What is obsessive numbers management? I guess I would love to hear
people's opinions on this list and even more if they have ever devised a
process that has guarded their organisation from such addiction
However I will reiterate these points:
Our Transparency Standards Community at www.valuetrue.com is united in
believing that numbers addiction at top and every managerial level is the
lurking crisis of transparency; if we are right the bad news is that
clearing out the corrupt is only the small part of the job of
rediscovering capitalism that produces. Numbers addiction is the main
professional unlearning of our times.
I will go as far as proposing a lemma of learning organisation system - a
strawman you all can pull down. Wherever an organisation culture is such
that every managerial decision is framed more than 50% by numbers it is
spinning viciously, destroying human relationship value. This is what
over-accountancy has done in an age that is supposed to be
knowledge-connecting, service integrity honouring, communally networking
around innovation foci... numbers (as the monopoly corporate governance
measure) hinders all this human relationship system sustainability, and
worse the social harm of corporate governance by numbers put us all in
peril, it extinguishes the fundamental rule of relationship reciprocity
common to all the world's main religions.
Since writing my original posting I was referred by a friend to the work
on the Theory of Constraints at http://www.goldratt.com/library.htm It
emboldens me to repeat my prosecution of the numbers (blind or guilty)

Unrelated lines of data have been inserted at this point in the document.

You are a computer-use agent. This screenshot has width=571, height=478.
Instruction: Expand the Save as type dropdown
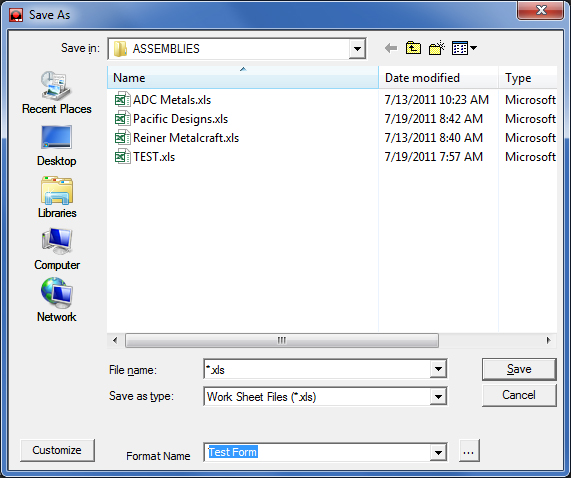[438, 396]
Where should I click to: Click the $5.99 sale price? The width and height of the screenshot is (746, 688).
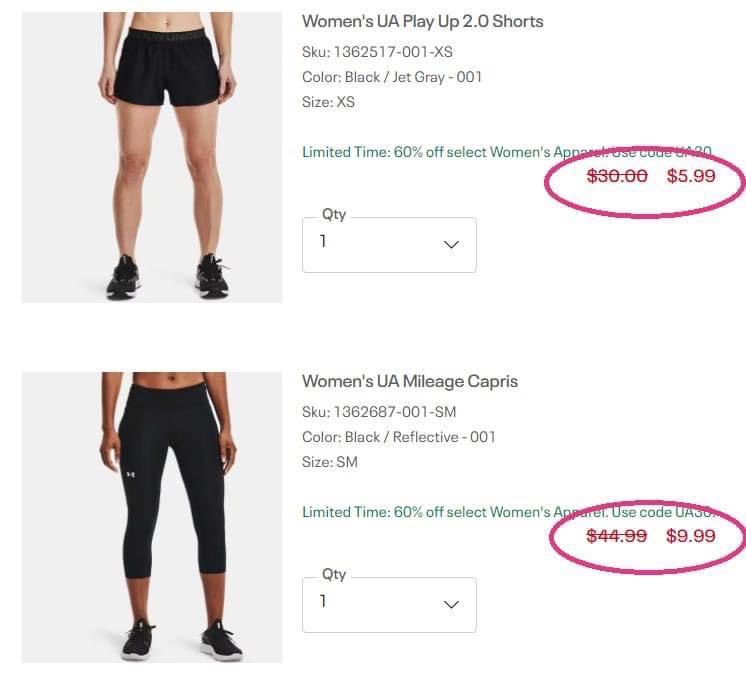click(x=691, y=176)
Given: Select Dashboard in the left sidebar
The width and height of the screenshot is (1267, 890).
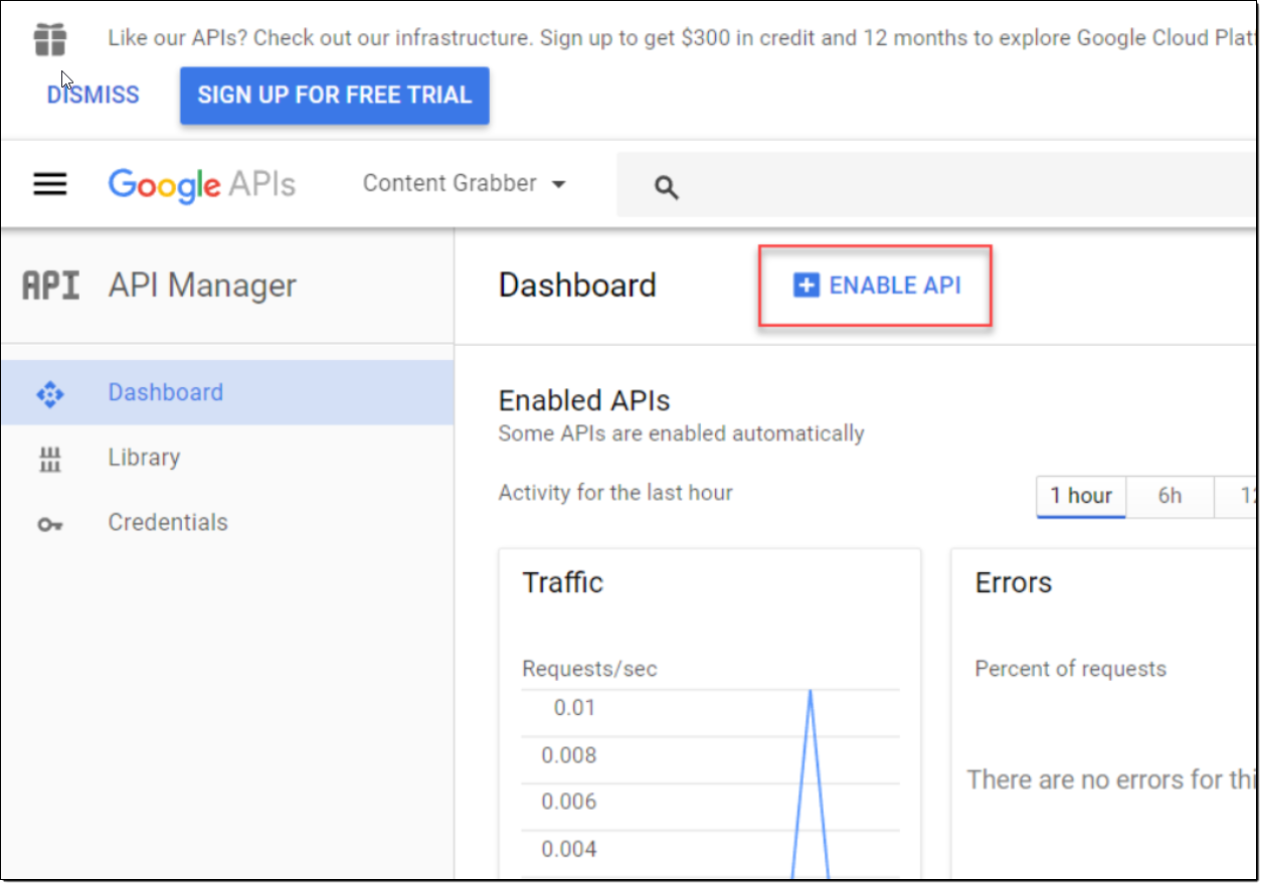Looking at the screenshot, I should (166, 392).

when their main white paper begins:
The core constraint of virtually every
organization The Goldratt Institute
has worked with over the past 16+
years is that organizations are
structured, measured and managed
in parts, rather than as a whole. The
results of this are lower than expected
overall performance results,
difficulties securing or maintaining a
strategic advantage in the marketplace,
financial hardships, seemingly
constant fire-fighting, customer
service expectations being rarely
met, the constraint constantly
shifting from one place to another
and chronic conflicts between people
representing different parts of the
organization, to name a few.
Once the barriers that block those
parts from working together as an
integrated system are removed,
significant and sustainable improvement
in each and every problem
mentioned above is the result.
What blocks organizations from
tearing down these barriers? Organizations
are often so consumed by
the pressures to achieve their short-term
performance targets, that taking
the time to plan for the future is a
luxury they can^Òt afford. Or, they
have plans for the future, but are
faced with the difficulties of balancing
the risks of change with the opportunities
they create ... if it ain't broke,
don't fix it!
chris macrae wcbn007@easynet.co.uk
www.valuetrue.com Transparency Standards Community
>From: "Terje A. Tonsberg" <tatonsberg@hotmail.com>
>
> Maybe so, and your point is well taken, but the numbers are not the
> problem. The problem is lack of a proper perspective on them. I don't
> think this can be improved by throwing out the numbers. In fact, that
> would probably make things much worse in most cases. You don't get rid of
> ignorance by enforcing more of it. If someone can't put a number in a
> proper perspective, how much would his perspective in general improve with
> less numbers? They are still the same people, with the same cognitive
> capacity and knowledge. In my experience, dealing with people who are too
> focused on numbers is MUCH better than those who are uneasy with them.